= What you have to do =
Output the listing below exactly, minus its images.

= Data excerpts =
------

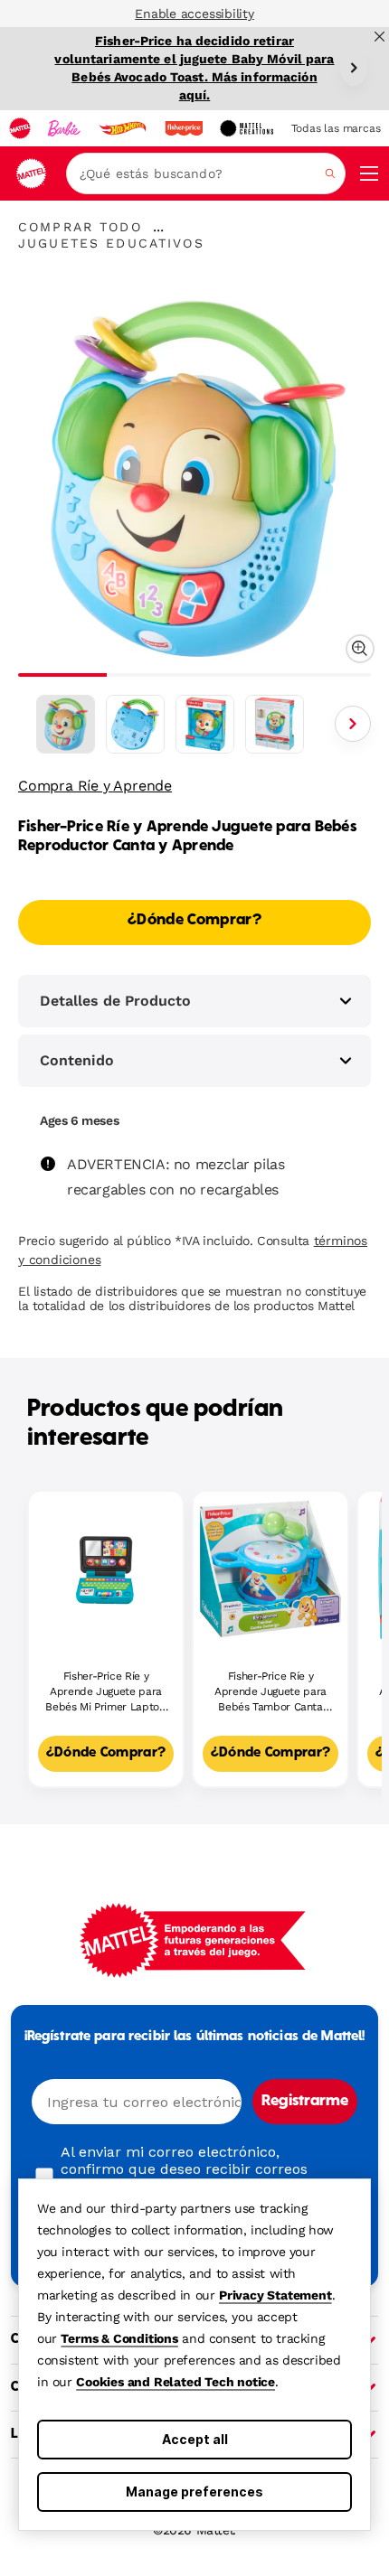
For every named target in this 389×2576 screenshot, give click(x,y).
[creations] (246, 128)
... (158, 227)
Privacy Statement (275, 2295)
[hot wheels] (122, 128)
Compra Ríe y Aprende (95, 785)
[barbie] (64, 128)
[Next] (353, 68)
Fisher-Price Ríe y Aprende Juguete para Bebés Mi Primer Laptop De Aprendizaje (105, 1692)
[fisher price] (183, 128)
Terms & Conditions (119, 2338)
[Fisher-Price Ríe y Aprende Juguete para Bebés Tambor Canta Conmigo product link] (270, 1568)
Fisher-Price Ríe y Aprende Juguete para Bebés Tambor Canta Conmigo (270, 1692)
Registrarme (304, 2101)
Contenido (77, 1060)
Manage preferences (194, 2491)
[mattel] (20, 128)
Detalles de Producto (115, 1000)
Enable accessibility (194, 13)
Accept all (195, 2439)
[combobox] (206, 173)
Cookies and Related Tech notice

------

= Response box =
For every named target in this 389×2576 screenshot, give click(x,y).
[creations] (246, 128)
... (158, 227)
Privacy Statement (275, 2295)
[hot wheels] (122, 128)
Compra Ríe y Aprende (95, 785)
[barbie] (64, 128)
[Next] (353, 68)
Fisher-Price Ríe y Aprende Juguete para Bebés Mi Primer Laptop De Aprendizaje (105, 1692)
[fisher price] (183, 128)
Terms & Conditions (119, 2338)
[Fisher-Price Ríe y Aprende Juguete para Bebés Tambor Canta Conmigo product link] (270, 1568)
Fisher-Price Ríe y Aprende Juguete para Bebés Tambor Canta Conmigo (270, 1692)
Registrarme (304, 2101)
Contenido (77, 1060)
Manage preferences (194, 2491)
[mattel] (20, 128)
Detalles de Producto (115, 1000)
Enable accessibility (194, 13)
Accept all (195, 2439)
[combobox] (206, 173)
Cookies and Related Tech notice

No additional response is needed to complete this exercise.